I think we easily forget that user-defined types are a relatively recent mainstream consideration. It wasn't until the late 90's that you could mention the idea in typical code shops without raised eyebrows or even open scorn, and there are still developers -- both old and new -- who insist (for various reasons) that the only types we need are boolean, int, decimal, timestamp and string -- or some variation thereof -- because user-defined types are too hard for average programmers, type constraints will only come back to bite you, etc., etc.

That said, I will (as usual) suggest that there's little to be gained in trying to (re)interpret old papers as anything except passing interest.

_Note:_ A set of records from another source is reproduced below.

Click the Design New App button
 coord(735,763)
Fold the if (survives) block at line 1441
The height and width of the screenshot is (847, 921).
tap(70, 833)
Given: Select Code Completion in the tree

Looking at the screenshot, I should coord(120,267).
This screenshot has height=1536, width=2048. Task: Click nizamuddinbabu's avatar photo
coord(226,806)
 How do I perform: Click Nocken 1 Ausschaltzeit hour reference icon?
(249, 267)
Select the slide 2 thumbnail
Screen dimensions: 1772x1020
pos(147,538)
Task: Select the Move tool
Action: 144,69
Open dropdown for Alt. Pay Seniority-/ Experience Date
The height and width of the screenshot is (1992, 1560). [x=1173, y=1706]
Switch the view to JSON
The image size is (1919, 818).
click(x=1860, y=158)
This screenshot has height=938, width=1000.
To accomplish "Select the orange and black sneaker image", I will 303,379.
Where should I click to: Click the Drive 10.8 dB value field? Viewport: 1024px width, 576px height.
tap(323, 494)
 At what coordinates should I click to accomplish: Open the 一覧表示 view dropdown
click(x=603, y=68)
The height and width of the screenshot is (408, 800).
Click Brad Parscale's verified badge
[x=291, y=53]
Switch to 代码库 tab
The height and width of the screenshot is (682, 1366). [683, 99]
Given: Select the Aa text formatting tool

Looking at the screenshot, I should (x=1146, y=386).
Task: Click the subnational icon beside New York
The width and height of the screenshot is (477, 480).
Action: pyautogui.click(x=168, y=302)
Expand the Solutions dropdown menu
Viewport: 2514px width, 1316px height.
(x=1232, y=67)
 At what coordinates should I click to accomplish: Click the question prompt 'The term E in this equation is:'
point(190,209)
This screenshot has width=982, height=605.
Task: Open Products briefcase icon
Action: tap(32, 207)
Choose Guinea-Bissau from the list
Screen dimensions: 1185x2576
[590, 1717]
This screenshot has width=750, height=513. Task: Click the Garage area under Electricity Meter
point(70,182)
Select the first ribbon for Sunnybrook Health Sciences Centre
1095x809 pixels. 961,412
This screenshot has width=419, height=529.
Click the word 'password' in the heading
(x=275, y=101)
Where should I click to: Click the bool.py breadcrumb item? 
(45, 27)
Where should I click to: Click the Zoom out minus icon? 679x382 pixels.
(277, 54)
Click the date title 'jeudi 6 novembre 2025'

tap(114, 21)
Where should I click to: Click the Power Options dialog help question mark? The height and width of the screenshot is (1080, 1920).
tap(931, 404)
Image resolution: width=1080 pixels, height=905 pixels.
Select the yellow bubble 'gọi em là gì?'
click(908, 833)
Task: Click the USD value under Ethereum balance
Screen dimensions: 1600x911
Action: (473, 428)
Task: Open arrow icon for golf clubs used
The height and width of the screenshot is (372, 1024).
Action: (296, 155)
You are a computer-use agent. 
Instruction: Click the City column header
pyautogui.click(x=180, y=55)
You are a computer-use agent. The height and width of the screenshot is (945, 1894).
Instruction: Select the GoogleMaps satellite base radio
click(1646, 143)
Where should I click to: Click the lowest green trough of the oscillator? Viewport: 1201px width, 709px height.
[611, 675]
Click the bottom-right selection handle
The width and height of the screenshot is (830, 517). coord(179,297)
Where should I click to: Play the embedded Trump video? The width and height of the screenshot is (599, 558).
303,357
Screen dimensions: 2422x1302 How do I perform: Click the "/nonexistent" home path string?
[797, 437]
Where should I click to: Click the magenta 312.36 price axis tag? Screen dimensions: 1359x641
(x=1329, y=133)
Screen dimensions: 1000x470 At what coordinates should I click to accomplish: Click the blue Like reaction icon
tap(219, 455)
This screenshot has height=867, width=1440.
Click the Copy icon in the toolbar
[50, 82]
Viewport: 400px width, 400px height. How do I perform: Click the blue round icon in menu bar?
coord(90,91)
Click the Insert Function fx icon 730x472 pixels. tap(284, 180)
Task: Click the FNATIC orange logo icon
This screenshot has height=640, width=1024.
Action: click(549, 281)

Said by the man with the retirement project of trying to (re)interpret Childs 1968.

Rather than endless re-readings of 70's-era publications, far more useful -- and interesting -- would be to reconsider, from scratch and without reference to old papers, database language design (and perhaps database systems in general) in light of modern type theory, modern language design, and modern requirements.

I'm not advocating trying to implement ideas from that era, even if the papers were wonderfully clear -- which Codd isn't, neither Childs. I am interested in what problem/difficulty for the RM Codd was struggling with. I think I have some understanding. I'm sure SQL doesn't address it. I'm pretty sure TTM doesn't address it. I can be pretty sure modern type theory/language design doesn't get near it either, and certainly not the self-proclaimed replacements for SQL.

BTW there's plenty of other disciplines going back over old material/thinkers. I think your attitude is just plain wrong. For instance after the GFC, which was amongst other things an epic failure of NeoLiberal Economic Theory, people have been going back to Keynes 1936 and even Adam Smith 1759 -- that is not the Smith treatise that right-wingers quote from, but the earlier Theory of Moral Sentiments that explains the psychology of markets. In Linguistics, if you want to understand Chomsky, you're far better reading 1957 or even the earlier 'Three Models' than his more recent turgid impenetrable stuff. And Linguisticians trying to recover from the evil dominion of Chomsky are going back to deSaussure, Jesperson, Jakobsen, even Bloomfield, A.N.Firth, M.A.K.Halliday.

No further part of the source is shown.